Reasons for judgement were released today by the BC Supreme Court, Vancouver Registry, addressing whether a Jury was capable of determining an NHL player’s wage loss claim in a personal injury lawsuit.
In today’s case (Franson v. Caldarella) the Plaintiff, Cody Franson, was injured a in 2008 collision. At the time he “was in the second year of a three-year Entry Level two-way contract with the National Hockey League (NHL) and the American Hockey League (AHL), and was in training camp preparing for tryouts for the Nashville Predators.”
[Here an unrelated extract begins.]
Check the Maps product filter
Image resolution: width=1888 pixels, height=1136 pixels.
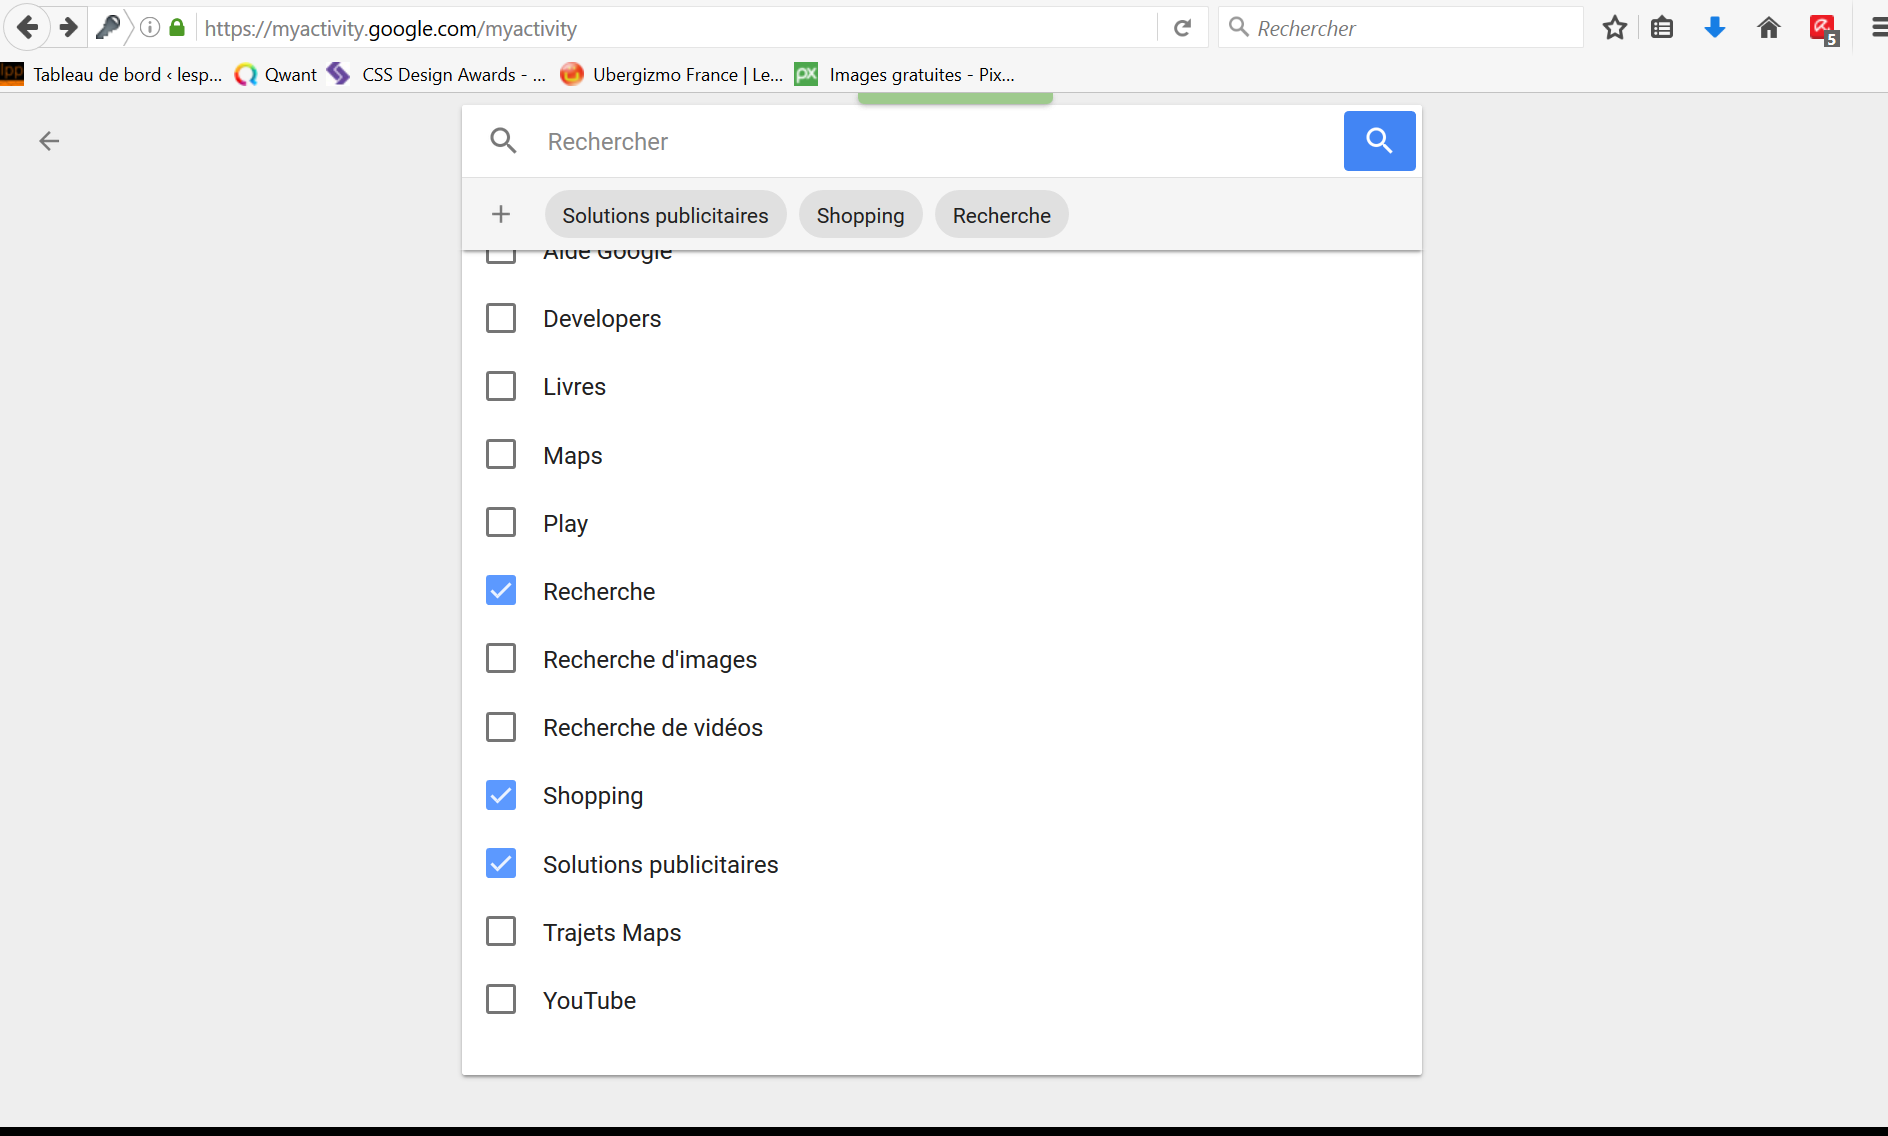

The lawsuit claimed that the collision related injuries delayed his entry into the NHL by one year. He claimed damages for loss of opportunity for this year and further alleged that his subsequent NHL contracts would have been more favorable had the delay not occurred. The Plaintiff brought an application to strike the Defendant’s jury notice arguing that the intricacies of NHL contract negotiations are too complex for a jury. Madam Justice Fisher disagreed and dismissed the Plaintiff’s application. In doing so the Court provided the following reasons:
 The essence of the plaintiff’s position is that issues (2) and (3) will require answers to questions which rely on complex technical evidence. The main questions as I understand them are:
(a) What were the chances that the plaintiff would have played any games for Nashville in the 2008-2009 season?
(b) If his chances were good, how many games would he have played?
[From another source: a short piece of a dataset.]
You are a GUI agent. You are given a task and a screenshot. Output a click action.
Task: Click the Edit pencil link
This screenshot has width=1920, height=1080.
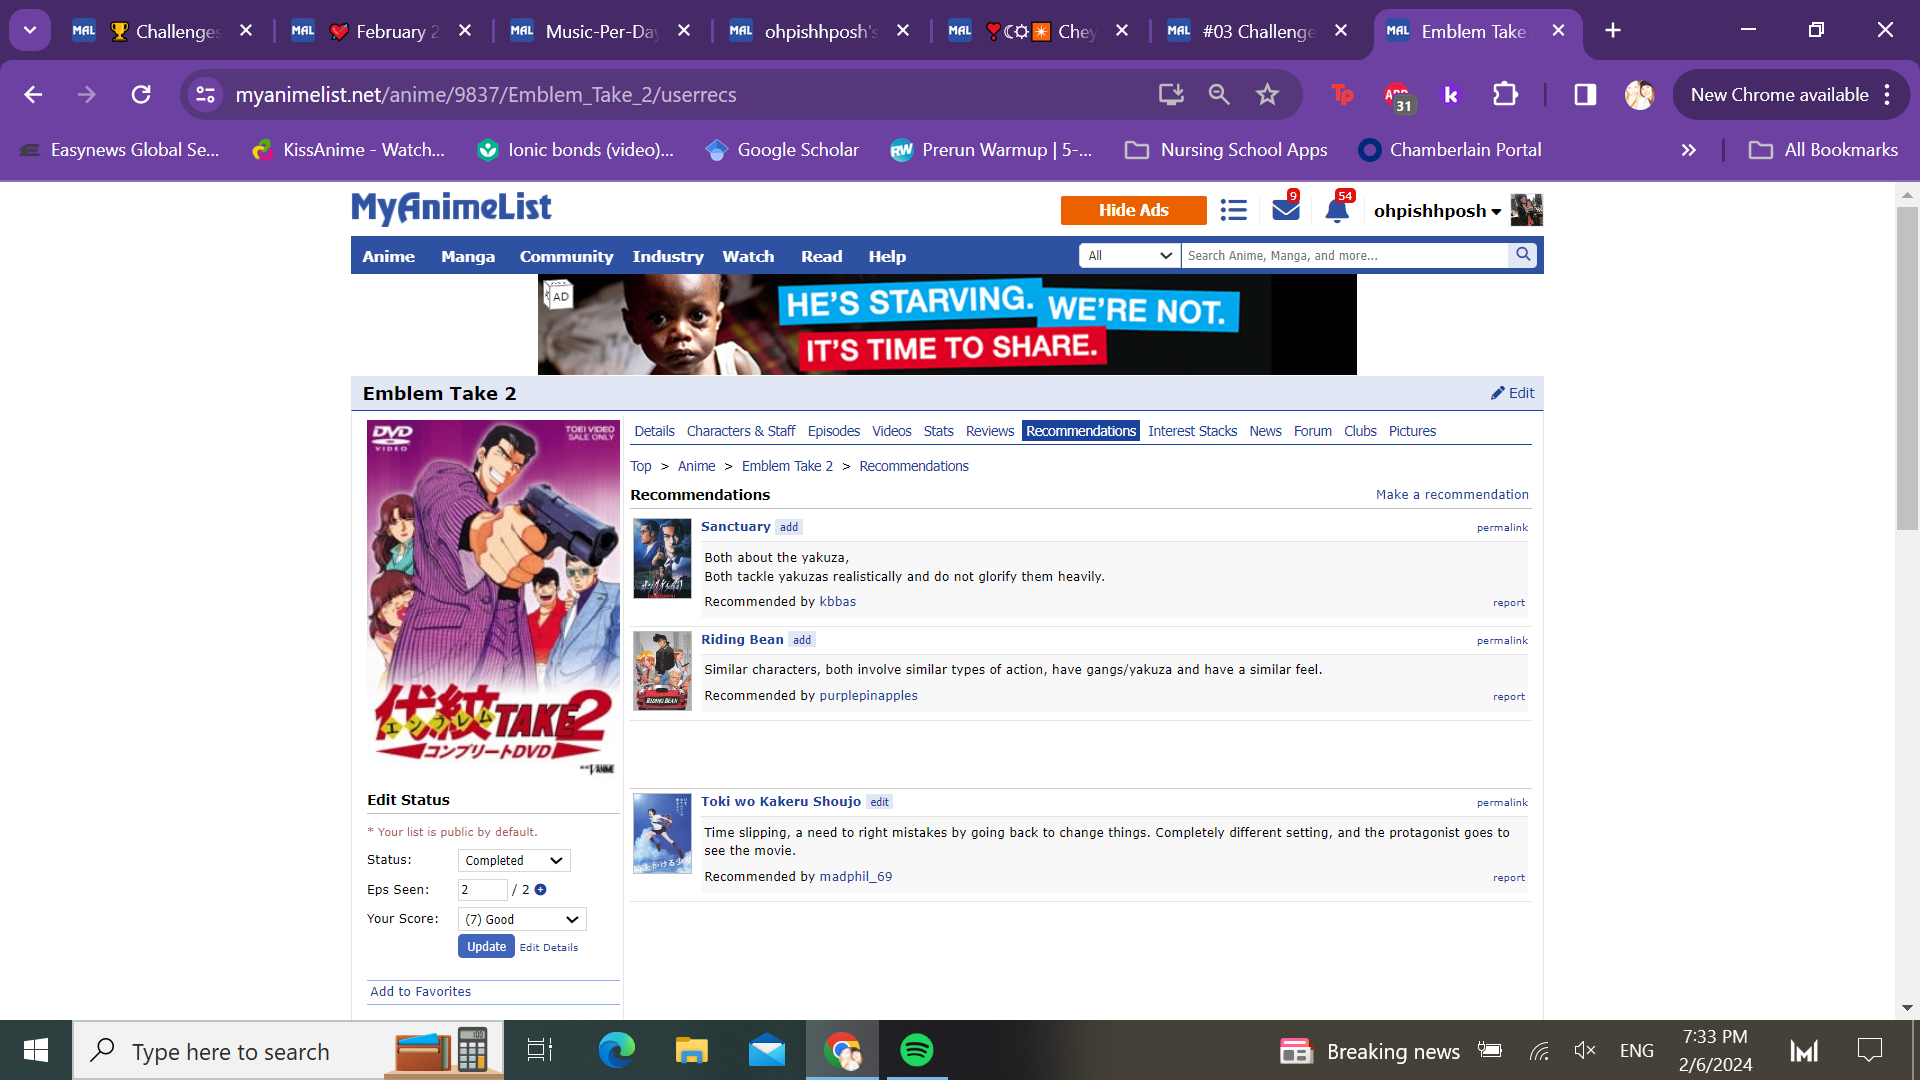pyautogui.click(x=1512, y=393)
(c) If he had played a certain number of games in that season, would he have been able to negotiate more favourable terms in his contract in subsequent years as a Restricted Free Agent?..
 The plaintiff submitted that the trier of fact will be required to understand the methodology, assess it, and determine which statistics and methodology is appropriate in order to calculate these damages. I do not disagree that the trier of fact will have to understand the methodology used by Mr. Gurney but I question whether it will be necessary to determine another appropriate methodology and apply that. These kinds of hypothetical damages in circumstances of uncertainty are not normally assessed by way of a mathematical calculation. The expert evidence is presented as a tool to assist the trier of fact in its assessment. In my view, a jury will be capable of understanding Mr. Gurney’s methodology when it is properly explained and it will also be capable of assessing the criticisms of that methodology by Prof. Weiler.
 It is my view that a jury is capable of assessing this kind of evidence and determining the issues arising from it, including the use of hypotheticals and contingencies, with proper direction.
 Moreover, this will not be in inordinately long trial, set for up to 14 days, a time estimate that is reasonable given the number of witnesses and issues to be addressed. In my opinion, a jury will be able to understand the evidence and retain that understanding for the length of the trial.
 For all of these reasons, the plaintiff’s application is dismissed.